--- SUPPLIED INFORMATION Enclosed Below ---

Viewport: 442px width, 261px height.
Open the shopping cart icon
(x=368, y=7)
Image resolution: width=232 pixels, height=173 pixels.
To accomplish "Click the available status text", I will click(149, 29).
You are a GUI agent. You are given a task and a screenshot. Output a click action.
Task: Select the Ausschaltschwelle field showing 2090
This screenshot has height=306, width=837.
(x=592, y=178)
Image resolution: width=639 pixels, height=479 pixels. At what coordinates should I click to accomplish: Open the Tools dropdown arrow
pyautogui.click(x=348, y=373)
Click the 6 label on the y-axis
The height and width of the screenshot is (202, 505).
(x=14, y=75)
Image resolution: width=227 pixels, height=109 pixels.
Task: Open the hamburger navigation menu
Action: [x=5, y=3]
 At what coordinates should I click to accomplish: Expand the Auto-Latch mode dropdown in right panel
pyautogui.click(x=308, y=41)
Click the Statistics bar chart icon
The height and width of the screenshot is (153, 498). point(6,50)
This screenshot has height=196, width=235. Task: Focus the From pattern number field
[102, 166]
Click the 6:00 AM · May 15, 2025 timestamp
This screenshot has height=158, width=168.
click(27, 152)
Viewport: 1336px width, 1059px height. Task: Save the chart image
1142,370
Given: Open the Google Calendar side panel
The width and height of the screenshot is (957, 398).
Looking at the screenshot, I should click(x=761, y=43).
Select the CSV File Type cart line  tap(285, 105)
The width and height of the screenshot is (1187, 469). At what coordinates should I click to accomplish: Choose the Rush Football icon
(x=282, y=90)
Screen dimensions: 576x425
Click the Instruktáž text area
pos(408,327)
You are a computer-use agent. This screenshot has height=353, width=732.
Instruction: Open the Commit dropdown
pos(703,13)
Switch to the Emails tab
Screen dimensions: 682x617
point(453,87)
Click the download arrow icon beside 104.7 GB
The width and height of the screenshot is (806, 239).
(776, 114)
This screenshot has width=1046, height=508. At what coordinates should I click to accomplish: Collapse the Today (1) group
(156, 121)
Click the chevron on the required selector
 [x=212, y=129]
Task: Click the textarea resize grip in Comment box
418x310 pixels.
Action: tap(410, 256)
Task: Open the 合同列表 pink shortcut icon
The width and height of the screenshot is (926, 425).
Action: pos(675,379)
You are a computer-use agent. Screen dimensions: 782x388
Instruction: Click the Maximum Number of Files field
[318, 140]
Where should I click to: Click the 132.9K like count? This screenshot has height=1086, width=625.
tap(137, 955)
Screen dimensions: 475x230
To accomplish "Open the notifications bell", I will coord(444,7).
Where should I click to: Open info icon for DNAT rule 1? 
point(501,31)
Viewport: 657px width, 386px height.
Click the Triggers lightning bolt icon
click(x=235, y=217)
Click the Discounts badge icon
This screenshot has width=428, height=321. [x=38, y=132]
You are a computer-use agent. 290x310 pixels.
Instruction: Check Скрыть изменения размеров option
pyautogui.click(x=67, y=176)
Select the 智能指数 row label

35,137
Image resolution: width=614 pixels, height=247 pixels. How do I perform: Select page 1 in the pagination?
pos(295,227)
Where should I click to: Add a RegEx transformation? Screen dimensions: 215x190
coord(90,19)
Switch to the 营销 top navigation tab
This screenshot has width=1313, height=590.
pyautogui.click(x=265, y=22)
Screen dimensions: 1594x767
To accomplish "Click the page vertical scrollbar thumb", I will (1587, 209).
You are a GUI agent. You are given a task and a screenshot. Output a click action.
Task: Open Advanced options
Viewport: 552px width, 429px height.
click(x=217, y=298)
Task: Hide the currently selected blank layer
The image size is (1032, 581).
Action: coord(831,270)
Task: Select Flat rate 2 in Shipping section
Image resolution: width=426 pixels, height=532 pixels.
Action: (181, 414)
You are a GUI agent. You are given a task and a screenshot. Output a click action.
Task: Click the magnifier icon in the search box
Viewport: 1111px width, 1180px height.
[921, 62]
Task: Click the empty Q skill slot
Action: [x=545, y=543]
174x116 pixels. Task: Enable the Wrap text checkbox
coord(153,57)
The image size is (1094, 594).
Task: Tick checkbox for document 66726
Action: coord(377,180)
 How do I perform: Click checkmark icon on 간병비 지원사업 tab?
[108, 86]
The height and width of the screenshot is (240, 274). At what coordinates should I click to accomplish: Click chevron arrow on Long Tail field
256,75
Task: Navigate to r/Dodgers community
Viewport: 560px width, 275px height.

--- End of Enclosed SUPPLIED INFORMATION ---

# WORK INSTRUCTIONS
Nothing but the lines from the one that contains "The height and width of the screenshot is (240, 274)." through the end of the data above should appear, each reproduced exactly.

# OUTPUT BELOW
The height and width of the screenshot is (240, 274). At what coordinates should I click to accomplish: Click chevron arrow on Long Tail field
256,75
Task: Navigate to r/Dodgers community
Viewport: 560px width, 275px height.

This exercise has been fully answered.